We've defined an `optim_type` parameter to keep track of the different optimization techniques that we'll cover in this notebook. We'll use the `run_benchmark` method to collect all the metrics in a dictionary, with keys given by `optim_type`.

Lets download `CLINC150` dataset to compute accuracy.

In [None]:
from datasets import load_dataset
## Here plus configuration refers to the subset that contains out-of-scope training examples.
clinc = load_dataset("clinc_oos", "plus")

In [None]:
sample = clinc["test"][42]
sample

In [None]:
intents = clinc["test"].features["intent"]
intents.int2str(sample["intent"])

Now we have a basic understanding of the contents in the `CLINC150` dataset, lets implement the `compute_accuracy` method of `PerformanceBenchmark`. Since the dataset is balanced across the intent classes, we’ll use accuracy as our metric.

In [None]:
from evaluate import load

accuracy_score = load("accuracy")

The accuracy metric expects the predictions and references (i.e., the ground truth labels) to be integers. We can use the pipeline to extact the predictions from the text field and then use the `str2int()` method of our intents object to map each predictions to its corresponding ID. The following code collects all predictions and labels in list before returning the accuracy on the dataset. Lets also add it to our `PerformanceBenchmark` class: 

In [None]:
def compute_accuracy(self):
    preds, labels = [], []
    for example in self.dataset:
        pred = self.pipeline(example['text'])
        label = example['intent']
        preds.append(intents.str2int(pred[0]['label']))
        labels.append(label)
    accuracy = accuracy_score.compute(predictions = preds, references = labels)
    print(f"Accuracy on test set - {accuracy['accuracy']:.3f}")
    return accuracy            

PerformanceBenchmark.compute_accuracy = compute_accuracy

Next, let’s compute the size of our model by using the `torch.save()` function from PyTorch to serialize the model to disk.

In [None]:
list(pipe.model.state_dict().items())[42]

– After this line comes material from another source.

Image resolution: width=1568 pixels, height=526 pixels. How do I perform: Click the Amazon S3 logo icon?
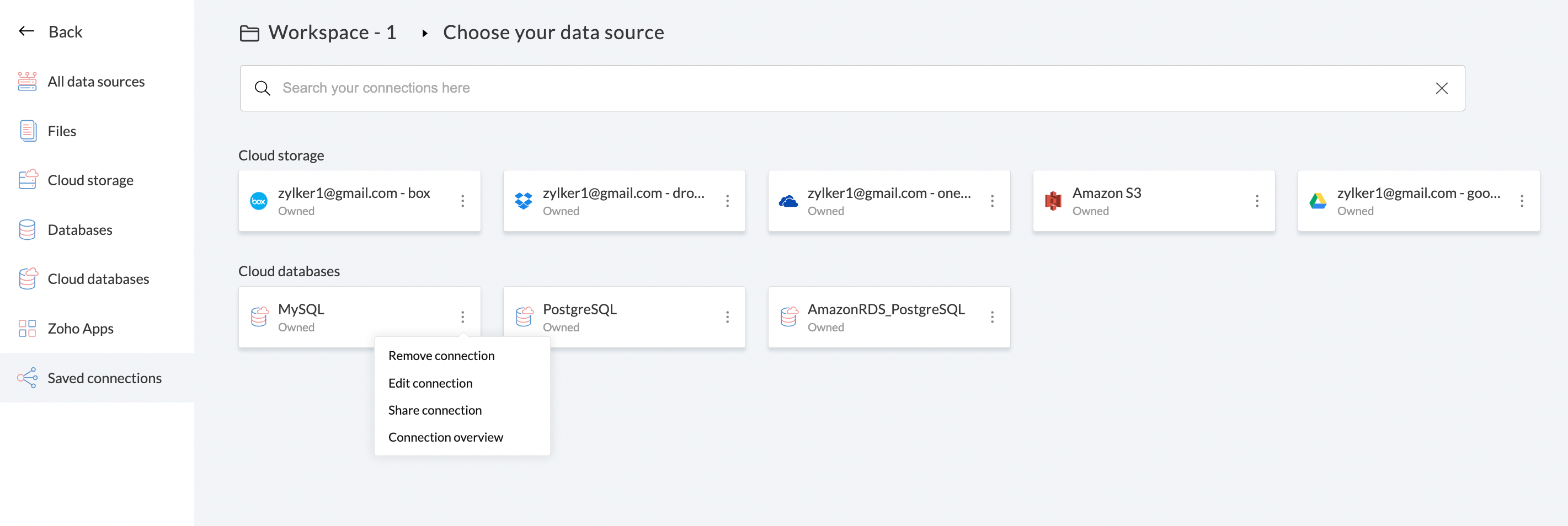[x=1053, y=201]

We can clearly see that each key/value pair corresponds to a specific layer and tensor in BERT. So if we save our model with:

In [None]:
import torch

torch.save(pipe.model.state_dict(), "model.pt")

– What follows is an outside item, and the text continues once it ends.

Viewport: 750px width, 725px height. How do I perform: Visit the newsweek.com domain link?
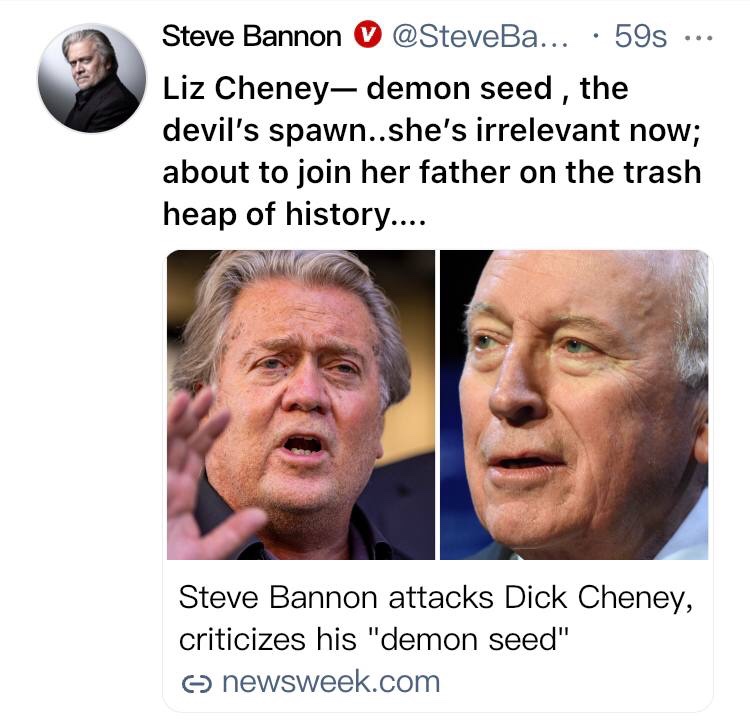(329, 682)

We can then use `Path.stat()` function from Python's pathlib module to get information about the underlying files. In particular, `Path('model.pt').stat()`. `st.size` will give us the model size in bytes. Lets put this all together in the `compute_size()` function and add it to `PerformanceBenchmark`:

In [None]:
from pathlib import Path

def compute_size(self):
    state_dict = self.pipeline.model.state_dict()
    tmp_path = Path("model.pt")
    torch.save(state_dict, tmp_path)
    ## Calculate size in megabytes 
    size_mb = Path(tmp_path).stat().st_size / (1024 * 1024)
    ## Delete temporary file
    tmp_path.unlink()
    print(f"Model Size (MB) - {size_mb:.2f}")
    return {"size_mb": size_mb}

PerformanceBenchmark.compute_size = compute_size


Finally, lets implement the `time_pipeline` function so that we can time the avearge latency per query. We can use `perf_counter()` from Python's `time` module to time our pipeline by passing our test query and calculating the time difference in milliseconds between the start and end:

In [None]:
from time import perf_counter

for _ in range(3):
    start_time = perf_counter()
    _ = pipe(query)
    latency = perf_counter() - start_time
    print(f"Latency (ms): {1000 * latency:.3f}")

we’ll collect the latencies over many runs and then use the resulting distribution to calculate the mean and standard deviation, which will give us an idea about the spread in values. The following code does what we need and includes a phase to warm up the CPU before performing the actual timed run:

In [None]:
import numpy as np

def time_pipeline(self, query = "What is the pin number for my account?"):
    latencies = []
    ## Warm up the CPU
    for _ in range(10):
        _ = self.pipeline(query)
    ## Timed run
    for _ in range(100):
        start_time = perf_counter()
        _ = self.pipeline(query)
        latency = perf_counter() - start_time
        latencies.append(latency)
    ## Compute run statistics
    time_avg_ms = 1000 * np.mean(latencies)
    time_std_ms = 1000 * np.std(latencies)
    print(f"Average latency (ms) - {time_avg_ms:.2f} +\- {time_std_ms:.2f}")
    return {"time_avg_ms": time_avg_ms, "time_std_ms": time_std_ms}

PerformanceBenchmark.time_pipeline = time_pipeline    

In [None]:
## PerformanceBenchmark class is complete so lets test  on out BERT Baseline
pb = PerformanceBenchmark(pipe, clinc["test"])
perf_metrics = pb.run_benchmark()

## Making Models Smaller via Knowledge Distillation

Given the trend toward pretraining language models with ever-increasing parameter counts (the largest at the time of writing having over one trillion parameters),5 knowledge distillation has also become a popular strategy to compress these huge models and make them more suitable for building practical applications.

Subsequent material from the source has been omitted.